Die Anzeigepflicht schützt einerseits die Dispositionsfreiheit, andererseits die Erwartung des Bauherrn, alle für die Vertragserfüllung notwendigen Arbeiten in Auftrag gegeben zu haben, deshalb nur die vereinbarte Vergütung zu schulden und nicht nach Abschluß des Bauvorhabens mit weiteren Forderungen überrascht zu werden (vgl. Daub/Piel/Soergel/Steffani, VOB ErlZ B 2.162; von Craushaar aaO 322; Hundertmark aaO 36). Dieses Interesse an frühzeitiger Aufklärung rechtfertigt zwar eine Anzeigepflicht, nicht jedoch die Versagung gesetzlicher Ansprüche. Das hat der Senat schon in der Entscheidung zu § 681 Satz 1 BGB zum Ausdruck gebracht (aaO S. 357). Auch unter Berücksichtigung der besonderen Interessenlage beim Bauvertrag reicht es aus, die Verletzung der Aufklärunspflicht mit Schadensersatzansprüchen zu sanktionieren.
Nach § 2 Nr. 8 Abs. 2 Satz 2 VOB/B besteht ein Anspruch ohnehin nur, wenn die Arbeiten notwendig waren.

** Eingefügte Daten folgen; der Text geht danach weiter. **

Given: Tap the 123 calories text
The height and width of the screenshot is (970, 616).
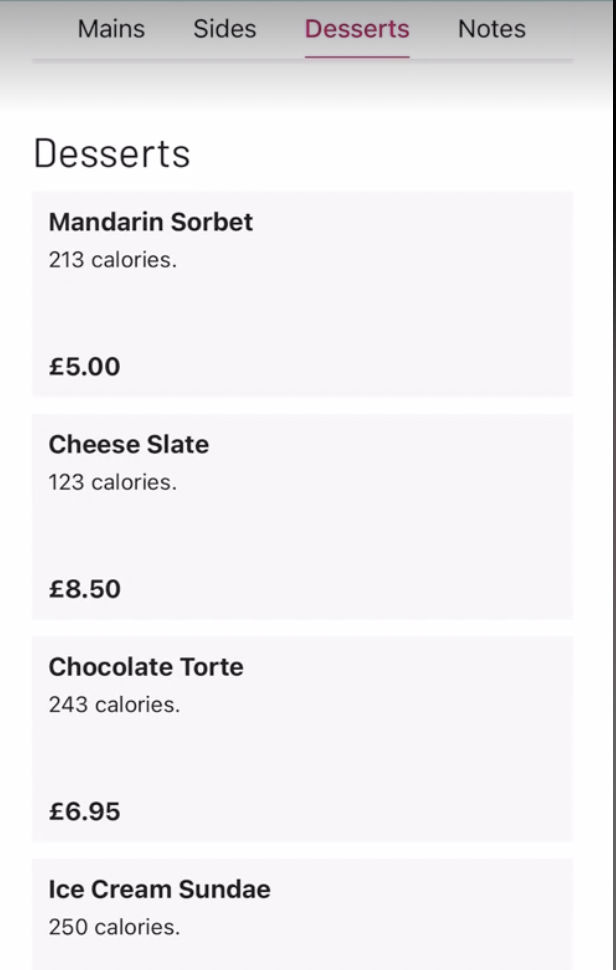Looking at the screenshot, I should pos(113,482).
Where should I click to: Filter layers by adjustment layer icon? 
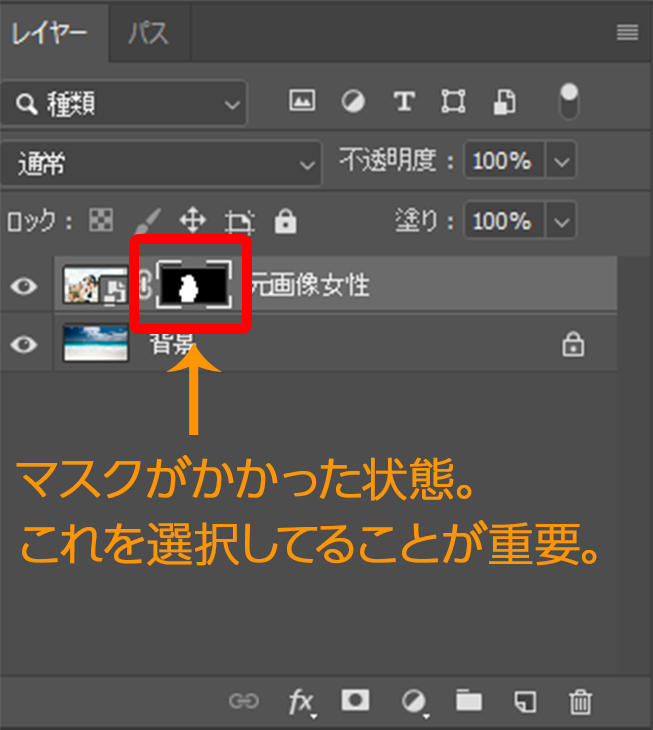point(353,102)
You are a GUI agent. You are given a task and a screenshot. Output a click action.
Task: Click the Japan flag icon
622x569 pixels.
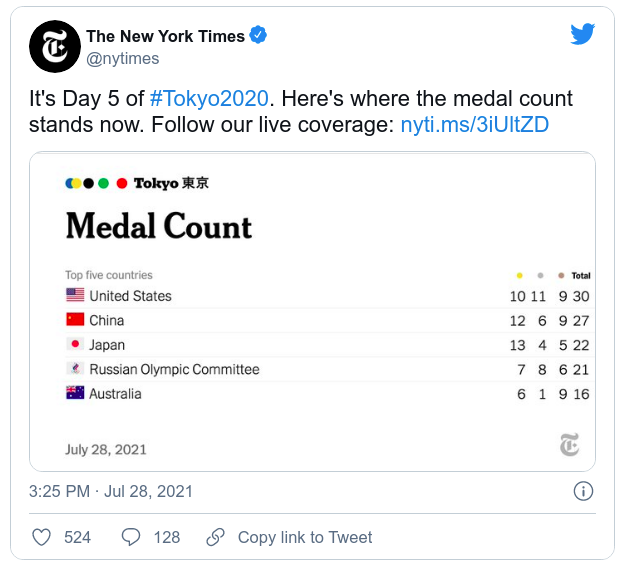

Im Regelfall wird der Auftraggeber deshalb mit der Geschäftsführung einverstanden sein. Es ist unangemessen, dem Auftragnehmer im Hinblick auf die Fälle, in denen der Bauherr die Ausführung der Leistung in Wahrheit nicht billigt, weil er etwa einen anderen Unternehmer mit der Ausführung des Geschäfts beauftragen oder zeitlich anders disponieren wollte, den gesetzlichen Anspruch stets und insbesondere auch denn zu versagen, wenn er die Ankündigung aus Unachtsamkeit vergessen hat. Die Unbilligkeit der Regelung wird in den Fällen offenbar, in denen der Unternehmer sich irrtümlich zur Leistung verpflichtet gehalten hat. In diesen Fällen hat der Unternehmer zu einer Anzeige keine Veranlassung.
III.
Die Entscheidung des Rechtsstreits hängt davon ab, ob die Beklagte eine Vergütung für zusätzliche Leistungen nach den gesetzlichen Vorschriften beanspruchen kann.
Eine abschließende Entscheidung des Senats über diese Frage ist nicht möglich, weil die Sache insoweit nach den Feststellungen des Berufungsgerichts nicht entscheidungsreif ist (wird ausgeführt).